The European higher education in the world strategy, launched in 2013, aims to promote mobility and cooperation between universities, EU member states and no-EU countries.
The key objectives include:
- Enhancing the overall quality of European education by facilitating peer learning, cooperation and comparison with other education providers worldwide;
- Boosting innovation and job creation in Europe by attracting internationally mobile students and skilled migrants;
- Broadening horizons, increasing employability and preparing students to become global citizens;
- Influencing and engaging new audiences in a way that advances the EU's position in the world.
How is it being done?
To reach the goals of the strategy, action is needed on within the individual higher education institutions, on national and at European level.
Member States and individual higher education institutions are encouraged to develop their own internationalisation strategies, adapted to their own situations and needs and taking into account different aspects of international mobility and cooperation.
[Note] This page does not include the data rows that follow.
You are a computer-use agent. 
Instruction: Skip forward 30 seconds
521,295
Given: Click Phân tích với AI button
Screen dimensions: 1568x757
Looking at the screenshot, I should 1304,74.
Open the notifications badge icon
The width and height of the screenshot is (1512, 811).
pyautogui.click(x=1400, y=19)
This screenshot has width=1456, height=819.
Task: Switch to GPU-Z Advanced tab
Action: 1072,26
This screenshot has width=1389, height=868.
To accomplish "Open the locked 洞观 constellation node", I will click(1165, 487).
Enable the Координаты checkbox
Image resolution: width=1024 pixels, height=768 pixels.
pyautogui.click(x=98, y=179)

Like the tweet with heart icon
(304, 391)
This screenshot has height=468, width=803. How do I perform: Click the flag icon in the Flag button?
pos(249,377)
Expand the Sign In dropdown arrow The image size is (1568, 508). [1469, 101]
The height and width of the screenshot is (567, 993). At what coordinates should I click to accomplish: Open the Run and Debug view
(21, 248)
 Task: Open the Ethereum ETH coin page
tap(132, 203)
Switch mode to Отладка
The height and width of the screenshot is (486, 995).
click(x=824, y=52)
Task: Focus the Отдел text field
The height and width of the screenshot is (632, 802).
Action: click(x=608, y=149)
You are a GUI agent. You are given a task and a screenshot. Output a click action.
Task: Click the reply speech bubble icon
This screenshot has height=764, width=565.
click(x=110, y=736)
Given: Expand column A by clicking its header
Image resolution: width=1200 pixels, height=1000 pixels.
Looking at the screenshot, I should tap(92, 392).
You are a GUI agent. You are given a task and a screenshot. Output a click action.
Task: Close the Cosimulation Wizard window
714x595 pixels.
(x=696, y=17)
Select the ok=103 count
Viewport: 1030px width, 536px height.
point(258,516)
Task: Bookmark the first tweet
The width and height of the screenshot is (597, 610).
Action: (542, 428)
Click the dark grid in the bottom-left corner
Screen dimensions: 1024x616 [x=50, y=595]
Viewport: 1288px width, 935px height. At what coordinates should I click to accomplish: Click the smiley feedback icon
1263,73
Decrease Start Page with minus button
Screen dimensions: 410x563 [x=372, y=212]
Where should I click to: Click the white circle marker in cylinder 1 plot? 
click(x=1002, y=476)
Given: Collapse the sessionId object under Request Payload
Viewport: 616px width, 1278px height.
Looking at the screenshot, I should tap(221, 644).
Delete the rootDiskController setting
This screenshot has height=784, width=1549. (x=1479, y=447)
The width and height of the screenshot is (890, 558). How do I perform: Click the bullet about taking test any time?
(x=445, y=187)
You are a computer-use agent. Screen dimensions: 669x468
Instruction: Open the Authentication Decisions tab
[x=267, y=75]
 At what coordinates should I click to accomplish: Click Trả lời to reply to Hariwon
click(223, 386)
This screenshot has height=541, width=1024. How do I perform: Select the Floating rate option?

The Commission will support Member States and higher education institutions to increase cooperation and mobility with partner countries outside the EU, mainly through the Erasmus+ and Horizon 2020 programmes.
Why is it needed?
Higher education is at the heart of the Europe 2020 strategy. Higher education institutions have a key role in ensuring that Europe becomes a smart, sustainable and inclusive economy.
Europe's higher education institutions have worked and cooperated together for decades. Now they need to start building partnerships beyond the EU's borders so that they continue to attract the most talented students and remain competitive in an increasingly globalised higher education landscape.
Europe currently hosts 45% of the 4 million students who study outside their home countries each year. They are attracted by world-class curricula, teaching excellence and cultural diversity. But if Europe is to maintain this lead against mounting competition from Asia and Latin America, the Member States and the Commission must work together to create the right conditions for international cooperation to flourish.